La más ancestral concepción de la ciudadanía es aquella que la piensa como algo que nace con uno y que por tanto está ligada al lugar de nacimiento de manera indisoluble, como un privilegio de nacimiento que otorga sentido de pertenencia a una comunidad raizal y del cual emana estirpe, alcurnia, abolengo, ascendencia, dinastía, prosapia, raza, casta, nobleza, clase, categoría, género, índole, ralea, pelaje, condición y figura. Así concebida, es como un espacio vital, una habitación, una casa y un hogar que brinda seguridad entre paredes; allí se consolidan pertenencia, espacio y seguridad frente a los temores que infunde lo extraño, lo desconocido, lo distinto y lo raro que, además, termina identificándose con lo malo, perverso y dañino por oposición a la bondad de lo conocido, lo propio. No es causal que de allí se deriven las ideas de “terruño”, patria y ciudadanía mistificadas por el romanticismo, el chovinismo y el nacionalismo político que se añoran en las poesías patrióticas y se refundan en aquellas arengas políticas en las que se siente “dolor de patria” y se sufre “mal de tierra” y que no pocas veces pretende convertir el costumbrismo en “Carta de naciones”.
Como está ligada al lugar de nacimiento y ese espacio-lugar es natural, esta concepción de la ciudadanía se representa de manera profundamente bucólica, idílica y patriótica, pero además es fuente de institucionalidad, estatuto, constitución, politicidad, es decir, de legalidad.
Sin embargo, la idealización romántica de esta ciudadanía naturalista ha impedido reconocer que es exclusiva y excluyente y por lo mismo chovinista, esclavista, machista, homofóbica y racista. El ciudadano de cuna, como el griego clásico que inmortalizó la filosofía política de la Grecia clásica, tiene frente a los no ciudadanos, los extranjeros, los esclavos y las mujeres, un estatus de privilegio que a su vez se convierte en fuente de derechos y poderes y en base de un modelo único.
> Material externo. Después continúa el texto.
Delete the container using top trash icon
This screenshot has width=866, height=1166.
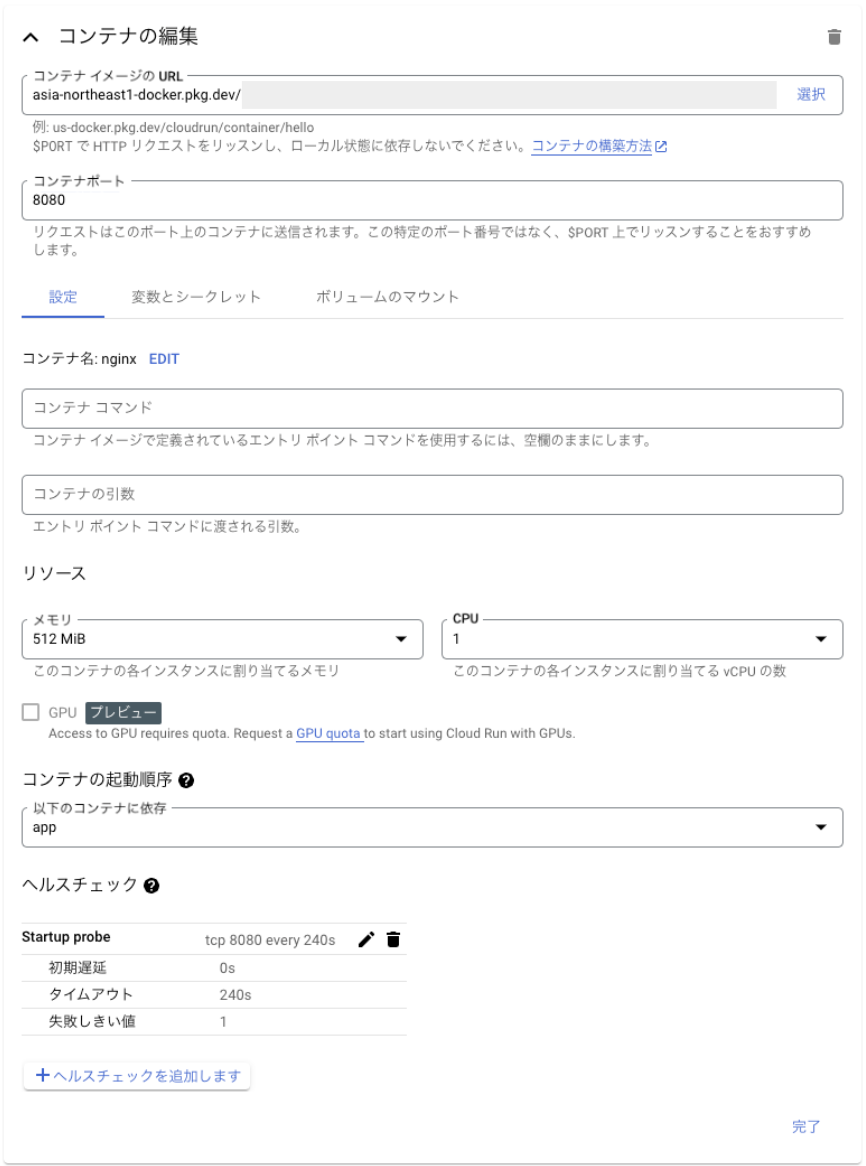[x=834, y=37]
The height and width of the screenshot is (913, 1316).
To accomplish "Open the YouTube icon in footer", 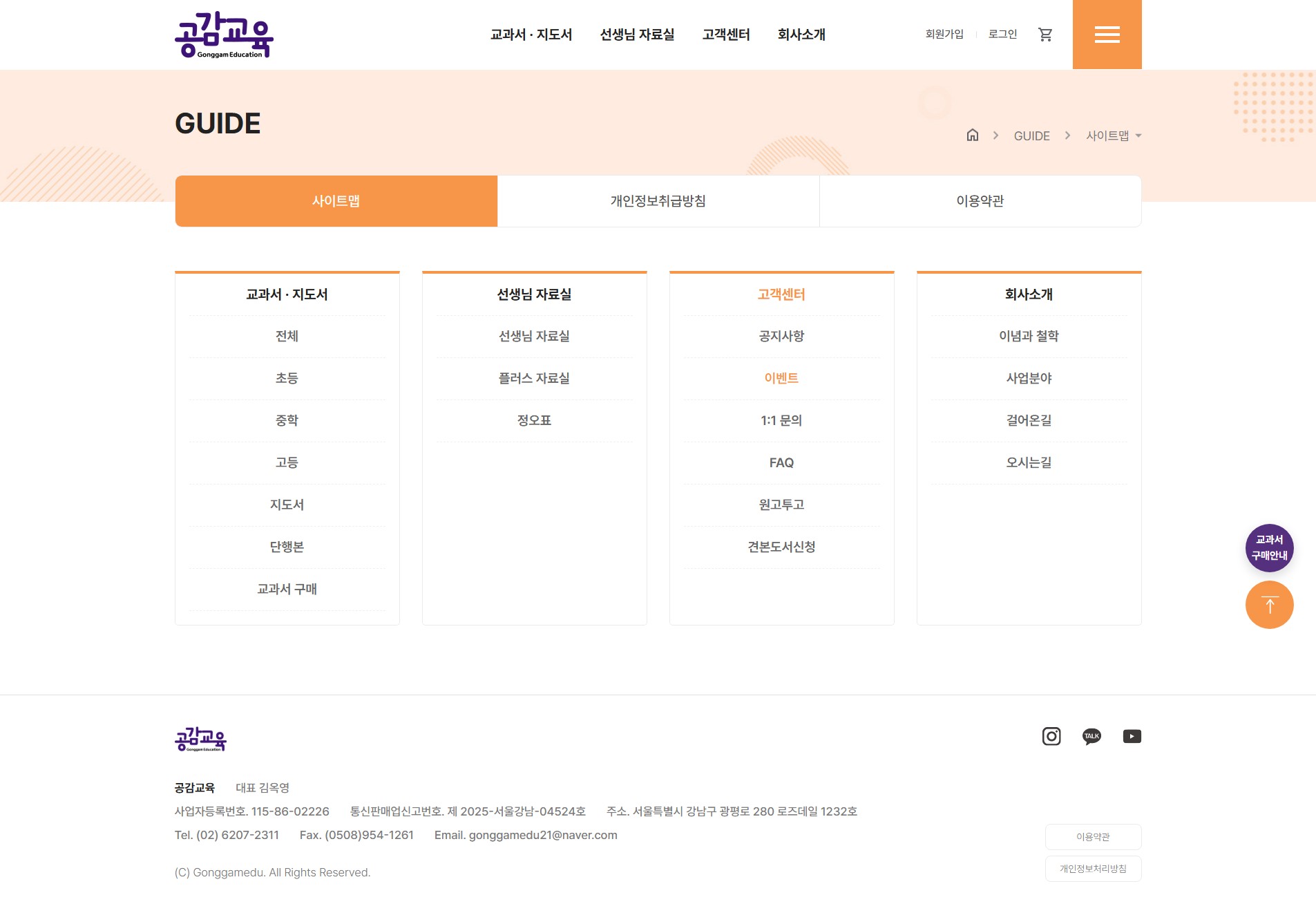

Así, por ejemplo, siendo exclusivo, niega no sólo ciudadanía sino personalidad, inteligencia e incluso humanidad a los extraños por procedencia, condición social, género o etnia.
Esta concepción de ciudadanía concreta, específica, personalizada, cercana e intimista, contrasta con otra concepción de la ciudadanía universal propia del cosmopolitismo y la globalización que aparenta ser más lejana, vaga, abstracta y despersonalizada, porque en cosmópolis todo es lejano y ajeno y el ciudadano “no es de aquí ni es de allá”.
Una concepción globalizante de la ciudadanía no reconoce ningún privilegio de cuna porque está fundada en el principio de la igualdad de la persona, reconoce legalmente características de personalidad diversas en relación con sexo, lengua, etnia; y además, concreta ese reconocimiento en la universalidad de los derechos fundamentales. Frente a esta universalidad incluyente en su formulación jurídica, pierden fuerza las ciudadanías específicas basadas en diferencias de personalidad o en lugares de nacimiento.
Paradójicamente, la realidad nos muestra que hoy ésta concepción moderna de ciudadanía, aunque jurídicamente incluyente, igualitaria, universalista, cosmopolita y globalizante, resulta tanto o más excluyente que la ciudadanía raizal. Así lo prueban las respuestas al desplazamiento y a la migración forzada, nacional e internacional, que regurgita etnias y pobres en la medida en que ciudadanos específicos, particularmente debilitados por el proceso de globalización, ponen en peligro los privilegios de los ciudadanos beneficiados por ese desarrollo.
Es decir, que a pesar de que hoy se reconoce jurídicamente la igualdad universal de las personas y la ciudadanía en un sentido universal, la realidad política, social y económica nos muestra que hay personas y ciudadanos de varias categorías y que ha tomado inusitada fuerza el otro ideal de ciudadanía exclusivo y excluyente porque los ciudadanos modernos y universales se comportan como patriotas fanáticos para defender dos privilegios: los de cuna y los de la globalización.